What to do =
Examine the records below. Report how many of their lines contain the word "computer", with no other content.
★ ★ ★
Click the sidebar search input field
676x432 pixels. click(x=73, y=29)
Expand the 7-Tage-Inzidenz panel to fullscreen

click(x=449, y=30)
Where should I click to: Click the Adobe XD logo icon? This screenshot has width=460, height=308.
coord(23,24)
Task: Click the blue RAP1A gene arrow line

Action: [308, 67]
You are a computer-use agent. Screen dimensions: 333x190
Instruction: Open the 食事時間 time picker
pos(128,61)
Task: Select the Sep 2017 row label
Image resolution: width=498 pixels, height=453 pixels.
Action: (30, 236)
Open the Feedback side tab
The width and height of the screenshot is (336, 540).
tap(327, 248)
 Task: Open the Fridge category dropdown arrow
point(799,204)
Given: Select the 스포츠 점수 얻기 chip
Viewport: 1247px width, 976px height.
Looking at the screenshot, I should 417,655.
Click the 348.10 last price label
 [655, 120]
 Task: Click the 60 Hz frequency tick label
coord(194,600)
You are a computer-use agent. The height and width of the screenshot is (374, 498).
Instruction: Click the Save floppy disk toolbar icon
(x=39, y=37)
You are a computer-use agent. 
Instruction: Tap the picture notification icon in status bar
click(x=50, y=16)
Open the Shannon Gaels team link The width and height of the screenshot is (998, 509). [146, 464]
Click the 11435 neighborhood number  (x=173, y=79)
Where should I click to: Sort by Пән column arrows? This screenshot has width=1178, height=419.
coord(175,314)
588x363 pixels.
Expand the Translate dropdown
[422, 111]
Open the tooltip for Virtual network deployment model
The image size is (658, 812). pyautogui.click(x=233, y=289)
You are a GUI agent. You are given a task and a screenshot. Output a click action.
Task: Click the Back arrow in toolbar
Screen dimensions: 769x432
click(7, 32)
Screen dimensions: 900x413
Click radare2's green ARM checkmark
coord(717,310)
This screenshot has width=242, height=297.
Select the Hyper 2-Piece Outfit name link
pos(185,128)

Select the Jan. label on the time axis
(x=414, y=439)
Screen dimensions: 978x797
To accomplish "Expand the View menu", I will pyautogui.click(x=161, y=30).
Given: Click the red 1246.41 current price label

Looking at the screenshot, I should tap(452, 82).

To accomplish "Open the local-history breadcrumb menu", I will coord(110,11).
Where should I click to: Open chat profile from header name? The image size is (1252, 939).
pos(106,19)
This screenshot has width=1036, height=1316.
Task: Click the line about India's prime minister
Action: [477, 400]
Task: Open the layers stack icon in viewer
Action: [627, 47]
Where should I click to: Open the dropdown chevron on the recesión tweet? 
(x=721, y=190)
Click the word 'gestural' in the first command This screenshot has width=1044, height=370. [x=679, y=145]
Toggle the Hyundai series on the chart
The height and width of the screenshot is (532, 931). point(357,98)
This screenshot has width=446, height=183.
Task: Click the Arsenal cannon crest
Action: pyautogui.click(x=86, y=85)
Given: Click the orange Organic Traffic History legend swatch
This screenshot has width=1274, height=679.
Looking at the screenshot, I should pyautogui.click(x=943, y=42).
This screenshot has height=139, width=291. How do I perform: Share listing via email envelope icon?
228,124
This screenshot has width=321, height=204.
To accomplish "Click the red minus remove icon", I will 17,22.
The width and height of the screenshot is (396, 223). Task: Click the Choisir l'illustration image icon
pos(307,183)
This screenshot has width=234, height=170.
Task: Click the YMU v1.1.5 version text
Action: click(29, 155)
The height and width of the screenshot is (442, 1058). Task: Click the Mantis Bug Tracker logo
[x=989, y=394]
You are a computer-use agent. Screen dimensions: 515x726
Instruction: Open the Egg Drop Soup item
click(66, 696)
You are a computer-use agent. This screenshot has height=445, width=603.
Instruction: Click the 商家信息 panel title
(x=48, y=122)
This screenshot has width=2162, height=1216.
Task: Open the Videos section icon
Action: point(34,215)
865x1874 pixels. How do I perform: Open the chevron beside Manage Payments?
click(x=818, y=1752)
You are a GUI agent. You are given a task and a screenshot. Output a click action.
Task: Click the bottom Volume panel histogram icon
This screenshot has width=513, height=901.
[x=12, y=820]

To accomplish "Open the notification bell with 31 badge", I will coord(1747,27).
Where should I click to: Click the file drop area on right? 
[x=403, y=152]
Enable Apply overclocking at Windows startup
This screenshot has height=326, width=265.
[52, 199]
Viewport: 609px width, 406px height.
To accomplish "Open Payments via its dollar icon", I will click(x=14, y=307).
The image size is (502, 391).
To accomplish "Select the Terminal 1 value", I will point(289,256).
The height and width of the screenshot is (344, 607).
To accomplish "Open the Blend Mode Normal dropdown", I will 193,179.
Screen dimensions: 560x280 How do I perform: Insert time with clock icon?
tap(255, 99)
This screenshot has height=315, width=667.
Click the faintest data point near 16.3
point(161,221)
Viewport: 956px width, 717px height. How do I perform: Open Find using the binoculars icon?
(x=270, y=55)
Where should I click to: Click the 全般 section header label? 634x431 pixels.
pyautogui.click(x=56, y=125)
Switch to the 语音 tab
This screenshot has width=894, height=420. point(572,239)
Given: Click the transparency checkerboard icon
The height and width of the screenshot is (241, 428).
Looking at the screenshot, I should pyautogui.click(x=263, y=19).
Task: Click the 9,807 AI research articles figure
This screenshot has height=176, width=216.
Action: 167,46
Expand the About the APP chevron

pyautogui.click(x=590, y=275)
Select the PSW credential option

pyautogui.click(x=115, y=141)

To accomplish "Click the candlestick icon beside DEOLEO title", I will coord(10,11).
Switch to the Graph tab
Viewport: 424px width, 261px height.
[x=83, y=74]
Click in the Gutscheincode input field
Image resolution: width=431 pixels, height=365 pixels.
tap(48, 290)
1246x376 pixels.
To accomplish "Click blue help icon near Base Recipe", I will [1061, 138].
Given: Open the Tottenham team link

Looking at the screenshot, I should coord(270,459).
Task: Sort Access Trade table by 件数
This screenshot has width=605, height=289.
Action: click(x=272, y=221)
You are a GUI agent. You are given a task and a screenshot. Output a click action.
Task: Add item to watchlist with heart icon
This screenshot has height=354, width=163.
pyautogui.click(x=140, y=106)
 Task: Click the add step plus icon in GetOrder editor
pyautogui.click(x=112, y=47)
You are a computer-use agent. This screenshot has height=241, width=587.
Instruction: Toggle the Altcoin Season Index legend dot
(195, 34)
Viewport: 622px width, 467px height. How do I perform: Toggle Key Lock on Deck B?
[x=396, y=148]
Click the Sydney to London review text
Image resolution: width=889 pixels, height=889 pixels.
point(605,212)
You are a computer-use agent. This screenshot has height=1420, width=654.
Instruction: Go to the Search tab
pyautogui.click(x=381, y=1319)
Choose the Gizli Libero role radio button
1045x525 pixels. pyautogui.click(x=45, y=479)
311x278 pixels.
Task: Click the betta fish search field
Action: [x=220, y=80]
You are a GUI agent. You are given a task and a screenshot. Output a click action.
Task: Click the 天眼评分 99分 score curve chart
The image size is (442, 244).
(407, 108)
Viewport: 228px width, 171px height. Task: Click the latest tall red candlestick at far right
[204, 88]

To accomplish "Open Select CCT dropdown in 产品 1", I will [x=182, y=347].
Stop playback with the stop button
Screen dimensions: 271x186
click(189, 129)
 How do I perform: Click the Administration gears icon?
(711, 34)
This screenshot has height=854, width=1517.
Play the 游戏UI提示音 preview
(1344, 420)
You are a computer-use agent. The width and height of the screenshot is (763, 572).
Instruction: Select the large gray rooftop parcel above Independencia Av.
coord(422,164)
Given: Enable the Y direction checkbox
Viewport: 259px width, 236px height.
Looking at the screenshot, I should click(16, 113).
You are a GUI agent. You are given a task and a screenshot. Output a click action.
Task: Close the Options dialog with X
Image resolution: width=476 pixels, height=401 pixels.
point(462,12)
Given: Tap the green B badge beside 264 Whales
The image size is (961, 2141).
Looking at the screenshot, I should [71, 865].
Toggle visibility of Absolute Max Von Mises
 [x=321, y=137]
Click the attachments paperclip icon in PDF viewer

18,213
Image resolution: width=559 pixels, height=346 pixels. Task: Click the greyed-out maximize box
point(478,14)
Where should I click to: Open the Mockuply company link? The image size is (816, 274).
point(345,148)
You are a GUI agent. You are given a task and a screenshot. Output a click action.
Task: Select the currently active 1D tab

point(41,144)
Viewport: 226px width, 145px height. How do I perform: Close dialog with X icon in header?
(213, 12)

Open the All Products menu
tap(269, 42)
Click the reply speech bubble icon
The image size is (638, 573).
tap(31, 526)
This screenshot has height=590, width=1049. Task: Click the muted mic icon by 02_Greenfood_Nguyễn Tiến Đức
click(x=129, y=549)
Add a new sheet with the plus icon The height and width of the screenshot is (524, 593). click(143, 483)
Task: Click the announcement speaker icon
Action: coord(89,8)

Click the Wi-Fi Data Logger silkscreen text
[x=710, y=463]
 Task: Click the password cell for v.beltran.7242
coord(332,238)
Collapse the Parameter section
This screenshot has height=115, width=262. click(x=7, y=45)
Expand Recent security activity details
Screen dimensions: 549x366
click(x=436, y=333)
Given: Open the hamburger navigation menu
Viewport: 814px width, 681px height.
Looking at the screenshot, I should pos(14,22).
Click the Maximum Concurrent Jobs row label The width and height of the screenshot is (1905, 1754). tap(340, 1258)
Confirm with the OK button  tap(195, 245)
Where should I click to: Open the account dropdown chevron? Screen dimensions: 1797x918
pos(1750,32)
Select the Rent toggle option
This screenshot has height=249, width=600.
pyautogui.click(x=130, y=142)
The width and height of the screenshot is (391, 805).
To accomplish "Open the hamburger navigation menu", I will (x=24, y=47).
★ ★ ★
Task response =
8